---------- Informations affichées ----------

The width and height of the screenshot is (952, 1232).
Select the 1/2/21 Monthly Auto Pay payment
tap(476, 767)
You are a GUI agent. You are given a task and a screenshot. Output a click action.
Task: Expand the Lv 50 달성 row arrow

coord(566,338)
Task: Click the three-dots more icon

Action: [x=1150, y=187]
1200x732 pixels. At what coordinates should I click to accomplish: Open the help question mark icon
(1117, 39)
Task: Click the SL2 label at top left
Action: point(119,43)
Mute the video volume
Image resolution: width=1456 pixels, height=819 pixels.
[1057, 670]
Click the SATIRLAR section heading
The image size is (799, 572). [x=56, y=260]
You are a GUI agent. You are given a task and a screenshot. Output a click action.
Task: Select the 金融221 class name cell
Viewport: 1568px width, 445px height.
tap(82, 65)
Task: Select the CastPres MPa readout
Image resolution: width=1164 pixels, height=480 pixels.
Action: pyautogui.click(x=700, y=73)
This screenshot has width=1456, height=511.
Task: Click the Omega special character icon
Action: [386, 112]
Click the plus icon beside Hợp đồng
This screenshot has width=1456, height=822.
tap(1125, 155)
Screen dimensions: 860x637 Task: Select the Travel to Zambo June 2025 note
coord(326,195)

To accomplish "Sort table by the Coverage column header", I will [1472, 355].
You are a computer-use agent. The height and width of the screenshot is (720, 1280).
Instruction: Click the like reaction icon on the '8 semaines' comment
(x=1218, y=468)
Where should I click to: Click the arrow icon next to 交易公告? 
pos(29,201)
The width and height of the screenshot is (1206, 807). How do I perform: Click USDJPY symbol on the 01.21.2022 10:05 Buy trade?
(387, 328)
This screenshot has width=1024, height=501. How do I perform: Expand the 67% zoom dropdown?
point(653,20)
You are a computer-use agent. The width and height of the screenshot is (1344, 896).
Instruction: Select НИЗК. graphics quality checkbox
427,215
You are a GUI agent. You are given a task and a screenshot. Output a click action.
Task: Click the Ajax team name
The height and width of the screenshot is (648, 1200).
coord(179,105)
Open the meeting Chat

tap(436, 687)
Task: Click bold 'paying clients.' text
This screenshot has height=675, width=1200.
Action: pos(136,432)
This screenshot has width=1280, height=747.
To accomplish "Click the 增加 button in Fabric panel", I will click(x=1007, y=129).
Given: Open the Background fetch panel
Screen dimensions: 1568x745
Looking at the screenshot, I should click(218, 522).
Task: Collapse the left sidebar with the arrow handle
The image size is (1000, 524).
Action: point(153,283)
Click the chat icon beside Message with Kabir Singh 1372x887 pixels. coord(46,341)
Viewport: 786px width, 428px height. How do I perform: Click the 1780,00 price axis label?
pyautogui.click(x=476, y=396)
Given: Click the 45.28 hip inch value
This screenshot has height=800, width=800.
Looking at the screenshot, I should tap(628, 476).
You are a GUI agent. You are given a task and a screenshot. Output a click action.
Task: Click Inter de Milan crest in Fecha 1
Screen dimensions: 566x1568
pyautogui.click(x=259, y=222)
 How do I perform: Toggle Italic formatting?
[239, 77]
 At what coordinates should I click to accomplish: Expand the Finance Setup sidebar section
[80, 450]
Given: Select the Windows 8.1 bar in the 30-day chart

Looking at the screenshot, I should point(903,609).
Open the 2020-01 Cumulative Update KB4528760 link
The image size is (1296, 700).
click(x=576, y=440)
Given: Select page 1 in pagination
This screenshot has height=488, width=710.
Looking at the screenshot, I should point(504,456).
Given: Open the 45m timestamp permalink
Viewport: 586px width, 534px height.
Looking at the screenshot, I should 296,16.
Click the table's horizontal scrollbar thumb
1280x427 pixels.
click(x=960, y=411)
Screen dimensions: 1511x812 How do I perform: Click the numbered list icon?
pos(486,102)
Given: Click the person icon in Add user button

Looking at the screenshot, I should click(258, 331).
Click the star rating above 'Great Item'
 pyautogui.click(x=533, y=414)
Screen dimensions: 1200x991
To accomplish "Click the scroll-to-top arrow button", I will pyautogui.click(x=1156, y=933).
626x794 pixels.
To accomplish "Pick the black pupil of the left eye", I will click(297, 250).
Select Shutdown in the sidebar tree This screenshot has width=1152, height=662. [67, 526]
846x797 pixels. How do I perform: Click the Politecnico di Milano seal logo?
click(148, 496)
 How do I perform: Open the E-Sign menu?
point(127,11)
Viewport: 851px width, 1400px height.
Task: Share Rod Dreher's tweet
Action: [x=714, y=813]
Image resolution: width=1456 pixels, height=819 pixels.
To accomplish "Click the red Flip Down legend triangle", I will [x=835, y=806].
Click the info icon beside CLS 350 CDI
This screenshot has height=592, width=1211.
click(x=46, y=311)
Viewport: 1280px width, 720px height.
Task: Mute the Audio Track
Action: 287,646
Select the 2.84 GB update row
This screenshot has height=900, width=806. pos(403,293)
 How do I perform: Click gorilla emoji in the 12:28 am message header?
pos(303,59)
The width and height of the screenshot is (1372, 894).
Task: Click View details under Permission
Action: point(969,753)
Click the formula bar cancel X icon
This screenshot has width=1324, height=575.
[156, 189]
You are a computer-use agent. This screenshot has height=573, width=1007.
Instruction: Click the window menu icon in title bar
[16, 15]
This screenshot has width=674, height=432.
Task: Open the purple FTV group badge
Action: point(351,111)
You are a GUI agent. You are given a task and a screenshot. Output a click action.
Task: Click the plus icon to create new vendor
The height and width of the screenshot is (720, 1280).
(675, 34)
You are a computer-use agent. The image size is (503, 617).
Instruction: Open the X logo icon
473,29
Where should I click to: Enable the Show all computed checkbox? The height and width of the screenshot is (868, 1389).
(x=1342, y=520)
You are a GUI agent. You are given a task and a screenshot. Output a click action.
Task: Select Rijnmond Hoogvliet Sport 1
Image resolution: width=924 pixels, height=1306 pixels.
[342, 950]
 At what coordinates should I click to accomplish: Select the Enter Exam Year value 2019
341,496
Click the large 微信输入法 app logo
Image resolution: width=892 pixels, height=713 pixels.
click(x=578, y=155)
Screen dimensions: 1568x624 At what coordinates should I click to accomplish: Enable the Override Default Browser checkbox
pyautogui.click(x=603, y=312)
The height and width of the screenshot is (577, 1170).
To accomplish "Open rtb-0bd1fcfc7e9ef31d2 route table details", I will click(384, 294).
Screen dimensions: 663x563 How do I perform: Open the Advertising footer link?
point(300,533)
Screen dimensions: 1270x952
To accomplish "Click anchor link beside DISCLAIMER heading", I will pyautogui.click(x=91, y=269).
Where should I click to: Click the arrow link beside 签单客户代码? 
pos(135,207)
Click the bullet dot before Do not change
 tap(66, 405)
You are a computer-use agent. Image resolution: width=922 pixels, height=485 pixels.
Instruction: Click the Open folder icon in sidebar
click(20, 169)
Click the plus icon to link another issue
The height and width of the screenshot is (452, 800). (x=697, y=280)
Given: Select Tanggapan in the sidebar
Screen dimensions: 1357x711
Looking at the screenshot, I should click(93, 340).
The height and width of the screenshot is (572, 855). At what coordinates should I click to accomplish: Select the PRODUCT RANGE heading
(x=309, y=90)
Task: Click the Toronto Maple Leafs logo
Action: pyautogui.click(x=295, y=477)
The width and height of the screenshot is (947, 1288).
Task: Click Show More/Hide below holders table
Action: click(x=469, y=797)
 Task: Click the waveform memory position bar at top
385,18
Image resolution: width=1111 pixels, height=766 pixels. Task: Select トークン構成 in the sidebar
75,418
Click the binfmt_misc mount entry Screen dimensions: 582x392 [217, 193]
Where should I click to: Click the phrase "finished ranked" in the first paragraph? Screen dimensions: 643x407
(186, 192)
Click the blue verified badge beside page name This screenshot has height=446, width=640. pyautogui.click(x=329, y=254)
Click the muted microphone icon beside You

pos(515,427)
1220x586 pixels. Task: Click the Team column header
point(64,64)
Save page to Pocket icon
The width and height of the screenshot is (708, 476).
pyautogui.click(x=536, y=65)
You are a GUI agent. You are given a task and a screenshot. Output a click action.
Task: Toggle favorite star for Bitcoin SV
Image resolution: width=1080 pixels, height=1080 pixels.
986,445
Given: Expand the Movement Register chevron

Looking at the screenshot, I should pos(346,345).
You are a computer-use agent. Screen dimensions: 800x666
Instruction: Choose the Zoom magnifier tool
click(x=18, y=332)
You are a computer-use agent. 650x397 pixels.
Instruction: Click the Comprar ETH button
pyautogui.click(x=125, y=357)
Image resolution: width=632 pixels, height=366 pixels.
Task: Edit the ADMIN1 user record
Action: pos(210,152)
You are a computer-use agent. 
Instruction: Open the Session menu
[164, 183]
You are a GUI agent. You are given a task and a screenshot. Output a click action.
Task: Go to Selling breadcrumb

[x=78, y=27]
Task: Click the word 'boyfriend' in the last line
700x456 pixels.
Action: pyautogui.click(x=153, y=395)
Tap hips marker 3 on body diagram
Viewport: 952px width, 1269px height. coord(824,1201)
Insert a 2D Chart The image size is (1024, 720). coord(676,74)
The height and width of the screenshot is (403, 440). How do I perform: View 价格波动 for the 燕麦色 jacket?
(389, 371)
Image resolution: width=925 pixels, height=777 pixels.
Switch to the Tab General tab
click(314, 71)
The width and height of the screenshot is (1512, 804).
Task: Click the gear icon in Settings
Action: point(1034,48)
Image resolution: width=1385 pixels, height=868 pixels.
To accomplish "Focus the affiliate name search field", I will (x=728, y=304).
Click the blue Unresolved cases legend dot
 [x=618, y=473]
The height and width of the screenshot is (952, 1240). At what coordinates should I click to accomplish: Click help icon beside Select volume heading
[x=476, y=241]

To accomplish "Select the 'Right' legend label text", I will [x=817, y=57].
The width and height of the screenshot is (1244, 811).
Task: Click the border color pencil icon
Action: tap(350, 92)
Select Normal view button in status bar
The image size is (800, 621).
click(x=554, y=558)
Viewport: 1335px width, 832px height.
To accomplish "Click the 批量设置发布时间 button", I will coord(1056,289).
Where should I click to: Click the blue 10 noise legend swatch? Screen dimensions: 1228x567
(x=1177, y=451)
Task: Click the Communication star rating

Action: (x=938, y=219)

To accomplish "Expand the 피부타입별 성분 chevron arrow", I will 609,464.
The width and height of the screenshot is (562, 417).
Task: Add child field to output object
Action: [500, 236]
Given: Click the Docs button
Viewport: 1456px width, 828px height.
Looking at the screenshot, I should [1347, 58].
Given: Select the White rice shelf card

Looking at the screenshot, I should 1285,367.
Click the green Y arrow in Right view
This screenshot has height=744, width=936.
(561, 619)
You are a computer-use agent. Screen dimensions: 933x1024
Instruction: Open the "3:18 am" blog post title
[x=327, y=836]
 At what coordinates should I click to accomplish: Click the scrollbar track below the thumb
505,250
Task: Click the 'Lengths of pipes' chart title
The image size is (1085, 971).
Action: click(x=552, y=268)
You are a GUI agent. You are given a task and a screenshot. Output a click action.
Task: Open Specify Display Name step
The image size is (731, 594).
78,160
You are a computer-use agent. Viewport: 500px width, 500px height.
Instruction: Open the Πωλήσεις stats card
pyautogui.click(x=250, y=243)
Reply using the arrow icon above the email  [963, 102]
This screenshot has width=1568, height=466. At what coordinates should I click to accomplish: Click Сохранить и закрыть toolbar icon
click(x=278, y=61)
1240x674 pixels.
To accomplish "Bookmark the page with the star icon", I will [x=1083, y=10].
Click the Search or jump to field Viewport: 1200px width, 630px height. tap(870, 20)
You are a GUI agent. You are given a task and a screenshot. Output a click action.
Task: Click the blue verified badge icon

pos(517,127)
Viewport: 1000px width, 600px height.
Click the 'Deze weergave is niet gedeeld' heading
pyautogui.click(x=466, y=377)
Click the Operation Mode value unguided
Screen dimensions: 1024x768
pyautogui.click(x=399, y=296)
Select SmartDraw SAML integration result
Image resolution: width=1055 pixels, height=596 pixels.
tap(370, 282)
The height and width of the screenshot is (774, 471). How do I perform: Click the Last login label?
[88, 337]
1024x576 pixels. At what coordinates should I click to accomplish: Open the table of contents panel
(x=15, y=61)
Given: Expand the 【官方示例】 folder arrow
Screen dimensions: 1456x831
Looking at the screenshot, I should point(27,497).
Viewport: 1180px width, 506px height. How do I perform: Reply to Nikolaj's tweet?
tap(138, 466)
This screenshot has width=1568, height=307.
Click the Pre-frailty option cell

----------

Détails du problème
Veuillez recopier les lignes en commençant à celle qui contient « Open the 2020-01 » et en vous arrêtant après celle qui contient « Looking at the screenshot, I should point(504,456). ». Renommez « pagination » en « navigation des pages » sans rien modifier d'autre.

Réponse complète
Open the 2020-01 Cumulative Update KB4528760 link
The image size is (1296, 700).
click(x=576, y=440)
Given: Select page 1 in navigation des pages
This screenshot has height=488, width=710.
Looking at the screenshot, I should point(504,456).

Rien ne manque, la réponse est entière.